同じ名前の駅だから、記念に切符が欲しいと頼んでみる。ほうほう、そうですか、と言いながら切符に日付印を押してくれた。切符の委託販売は、豊橋鉄道全駅のうち、この1軒だけになってしまったそうである。寒いところを申し訳ないけれど、記念写真のシャッターを押してもらう。店主の苗字を訊ねたが、杉山ではなかった。
次の電車を待つ間に電話ボックスに入り、電話帳を眺める。杉山駅周辺に住む杉山さんは少ないようである。藤原氏の末裔たちは長年の間に離散してしまったようだ。

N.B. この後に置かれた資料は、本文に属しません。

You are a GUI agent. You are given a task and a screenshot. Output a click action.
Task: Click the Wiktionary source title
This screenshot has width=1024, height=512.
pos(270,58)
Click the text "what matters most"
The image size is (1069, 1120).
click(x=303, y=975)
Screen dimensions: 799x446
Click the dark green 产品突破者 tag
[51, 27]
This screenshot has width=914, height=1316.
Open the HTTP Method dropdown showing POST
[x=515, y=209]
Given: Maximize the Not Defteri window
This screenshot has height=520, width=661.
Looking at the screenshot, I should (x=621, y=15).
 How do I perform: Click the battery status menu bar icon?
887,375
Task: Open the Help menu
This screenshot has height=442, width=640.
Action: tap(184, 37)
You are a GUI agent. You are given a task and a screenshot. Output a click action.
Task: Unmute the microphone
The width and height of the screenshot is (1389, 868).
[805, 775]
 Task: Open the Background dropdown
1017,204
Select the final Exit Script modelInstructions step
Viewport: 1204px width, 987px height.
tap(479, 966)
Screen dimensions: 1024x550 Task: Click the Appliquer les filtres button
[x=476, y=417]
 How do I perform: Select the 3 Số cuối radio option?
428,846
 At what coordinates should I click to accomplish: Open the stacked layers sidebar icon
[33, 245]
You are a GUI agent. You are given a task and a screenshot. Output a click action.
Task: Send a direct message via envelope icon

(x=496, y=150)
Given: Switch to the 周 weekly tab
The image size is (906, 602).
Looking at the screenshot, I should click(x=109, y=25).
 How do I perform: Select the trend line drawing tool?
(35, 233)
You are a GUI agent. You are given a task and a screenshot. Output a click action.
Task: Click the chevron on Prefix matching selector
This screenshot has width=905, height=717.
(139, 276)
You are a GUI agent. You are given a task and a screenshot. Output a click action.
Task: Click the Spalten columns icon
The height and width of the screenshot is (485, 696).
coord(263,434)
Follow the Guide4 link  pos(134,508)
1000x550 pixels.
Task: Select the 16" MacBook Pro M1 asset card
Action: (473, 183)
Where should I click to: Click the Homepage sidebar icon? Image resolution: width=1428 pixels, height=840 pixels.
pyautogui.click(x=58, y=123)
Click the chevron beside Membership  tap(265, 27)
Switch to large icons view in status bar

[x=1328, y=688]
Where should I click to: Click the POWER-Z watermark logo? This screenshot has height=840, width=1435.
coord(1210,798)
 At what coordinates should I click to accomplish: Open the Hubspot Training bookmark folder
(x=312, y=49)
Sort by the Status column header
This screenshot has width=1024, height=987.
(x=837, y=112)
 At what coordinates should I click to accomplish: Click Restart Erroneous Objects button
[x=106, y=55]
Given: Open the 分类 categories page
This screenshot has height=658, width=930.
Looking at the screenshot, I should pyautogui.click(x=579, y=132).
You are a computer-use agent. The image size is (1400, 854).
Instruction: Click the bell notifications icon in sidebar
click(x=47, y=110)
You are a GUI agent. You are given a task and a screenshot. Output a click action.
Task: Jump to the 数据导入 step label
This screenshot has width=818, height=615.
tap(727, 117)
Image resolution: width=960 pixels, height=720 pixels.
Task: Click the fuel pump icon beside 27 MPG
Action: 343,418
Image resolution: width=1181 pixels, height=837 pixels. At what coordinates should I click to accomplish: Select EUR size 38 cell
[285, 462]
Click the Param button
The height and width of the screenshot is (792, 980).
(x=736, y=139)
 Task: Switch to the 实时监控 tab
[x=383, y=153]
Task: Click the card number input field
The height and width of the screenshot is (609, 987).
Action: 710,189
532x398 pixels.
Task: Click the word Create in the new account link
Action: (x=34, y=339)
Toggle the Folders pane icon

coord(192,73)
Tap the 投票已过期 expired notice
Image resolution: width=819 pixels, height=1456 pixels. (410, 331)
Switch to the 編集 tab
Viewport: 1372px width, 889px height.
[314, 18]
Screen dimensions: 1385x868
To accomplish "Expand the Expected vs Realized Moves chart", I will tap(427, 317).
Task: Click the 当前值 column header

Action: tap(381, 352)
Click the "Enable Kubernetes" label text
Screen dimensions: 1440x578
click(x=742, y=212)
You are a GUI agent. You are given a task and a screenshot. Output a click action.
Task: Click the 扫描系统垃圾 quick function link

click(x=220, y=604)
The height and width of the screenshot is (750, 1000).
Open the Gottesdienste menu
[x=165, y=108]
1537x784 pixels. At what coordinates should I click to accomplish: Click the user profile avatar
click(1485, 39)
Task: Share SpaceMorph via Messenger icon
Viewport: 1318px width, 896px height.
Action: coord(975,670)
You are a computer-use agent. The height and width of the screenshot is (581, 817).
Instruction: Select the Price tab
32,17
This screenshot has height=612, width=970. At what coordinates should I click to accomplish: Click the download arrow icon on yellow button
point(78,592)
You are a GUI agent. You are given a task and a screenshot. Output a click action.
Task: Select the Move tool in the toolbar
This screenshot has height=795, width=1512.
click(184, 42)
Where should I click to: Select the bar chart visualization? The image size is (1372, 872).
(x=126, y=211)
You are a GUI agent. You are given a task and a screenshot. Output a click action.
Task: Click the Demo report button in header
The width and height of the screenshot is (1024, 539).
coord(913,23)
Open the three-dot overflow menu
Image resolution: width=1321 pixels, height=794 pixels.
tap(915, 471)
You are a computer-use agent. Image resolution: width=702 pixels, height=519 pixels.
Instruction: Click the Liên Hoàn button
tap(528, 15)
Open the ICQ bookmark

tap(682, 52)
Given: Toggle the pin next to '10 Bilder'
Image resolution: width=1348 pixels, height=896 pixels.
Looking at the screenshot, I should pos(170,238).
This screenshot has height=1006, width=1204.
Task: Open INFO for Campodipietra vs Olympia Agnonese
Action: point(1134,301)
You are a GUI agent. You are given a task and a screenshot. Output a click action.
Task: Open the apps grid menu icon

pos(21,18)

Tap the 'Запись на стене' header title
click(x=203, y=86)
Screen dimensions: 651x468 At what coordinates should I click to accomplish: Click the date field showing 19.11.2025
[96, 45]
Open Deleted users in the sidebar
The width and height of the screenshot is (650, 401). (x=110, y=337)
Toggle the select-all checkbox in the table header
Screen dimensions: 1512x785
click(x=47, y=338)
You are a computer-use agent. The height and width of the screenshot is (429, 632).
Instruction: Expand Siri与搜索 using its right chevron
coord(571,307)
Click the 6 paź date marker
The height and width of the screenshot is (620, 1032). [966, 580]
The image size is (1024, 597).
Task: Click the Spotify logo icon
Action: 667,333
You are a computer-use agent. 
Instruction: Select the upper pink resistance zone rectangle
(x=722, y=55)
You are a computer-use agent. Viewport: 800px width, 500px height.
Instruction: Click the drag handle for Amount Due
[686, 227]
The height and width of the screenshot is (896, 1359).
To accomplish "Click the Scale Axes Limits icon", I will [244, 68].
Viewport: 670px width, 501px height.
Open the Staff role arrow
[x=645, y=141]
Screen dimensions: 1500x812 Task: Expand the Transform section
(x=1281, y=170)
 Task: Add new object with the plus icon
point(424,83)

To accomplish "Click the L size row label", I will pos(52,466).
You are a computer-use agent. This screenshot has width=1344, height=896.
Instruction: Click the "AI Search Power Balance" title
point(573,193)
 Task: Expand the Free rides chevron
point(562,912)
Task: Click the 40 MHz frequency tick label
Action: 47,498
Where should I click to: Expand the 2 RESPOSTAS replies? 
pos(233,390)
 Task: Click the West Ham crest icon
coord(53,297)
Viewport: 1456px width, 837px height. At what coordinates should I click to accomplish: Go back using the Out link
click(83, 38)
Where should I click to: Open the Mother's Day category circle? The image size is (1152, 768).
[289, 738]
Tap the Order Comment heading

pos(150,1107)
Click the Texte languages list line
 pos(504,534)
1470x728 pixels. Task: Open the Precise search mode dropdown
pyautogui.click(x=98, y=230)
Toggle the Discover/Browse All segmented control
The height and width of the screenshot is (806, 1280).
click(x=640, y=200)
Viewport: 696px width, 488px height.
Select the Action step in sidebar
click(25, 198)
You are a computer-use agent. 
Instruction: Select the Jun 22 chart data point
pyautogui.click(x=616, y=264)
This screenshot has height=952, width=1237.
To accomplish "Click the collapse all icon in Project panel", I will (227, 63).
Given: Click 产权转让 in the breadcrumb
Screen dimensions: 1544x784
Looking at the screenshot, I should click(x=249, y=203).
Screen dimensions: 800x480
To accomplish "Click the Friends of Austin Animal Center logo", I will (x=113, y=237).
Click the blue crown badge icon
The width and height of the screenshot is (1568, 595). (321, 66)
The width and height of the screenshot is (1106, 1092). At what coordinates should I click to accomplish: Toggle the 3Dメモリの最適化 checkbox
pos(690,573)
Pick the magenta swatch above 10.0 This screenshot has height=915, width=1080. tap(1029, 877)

次の電車が到着する。運転士が扉を開けて、私を一瞥してまた閉める。対向列車を待つ間、車内が冷えるので扉を閉めておくのだ。私は対向列車の写真を撮りたいので乗らなかったが、この電車に乗って終点まで行くつもりである。電車が来て、運転士がこちらを見る。乗ります、というと扉を開けてくれた。さっきの電車のように車掌さんがいる。閑散とした時間に、ここから下り方向の電車に乗る人は珍しいのかもしれない。挙動不審でスミマセン、ここ、僕と同じ名前の駅なので、と低姿勢でいいわけをすると、若い車掌さんは、ああ、どうもどうも、と笑ってくれた。
終着駅三河田原の駅前に、
古いが洒落た造りの建物があった。
●参考サイト
日本の苗字7000傑
http://www.myj7000.jp-biz.net/
-…つづく
■第43回~47回
の行程図
(GIFファイル)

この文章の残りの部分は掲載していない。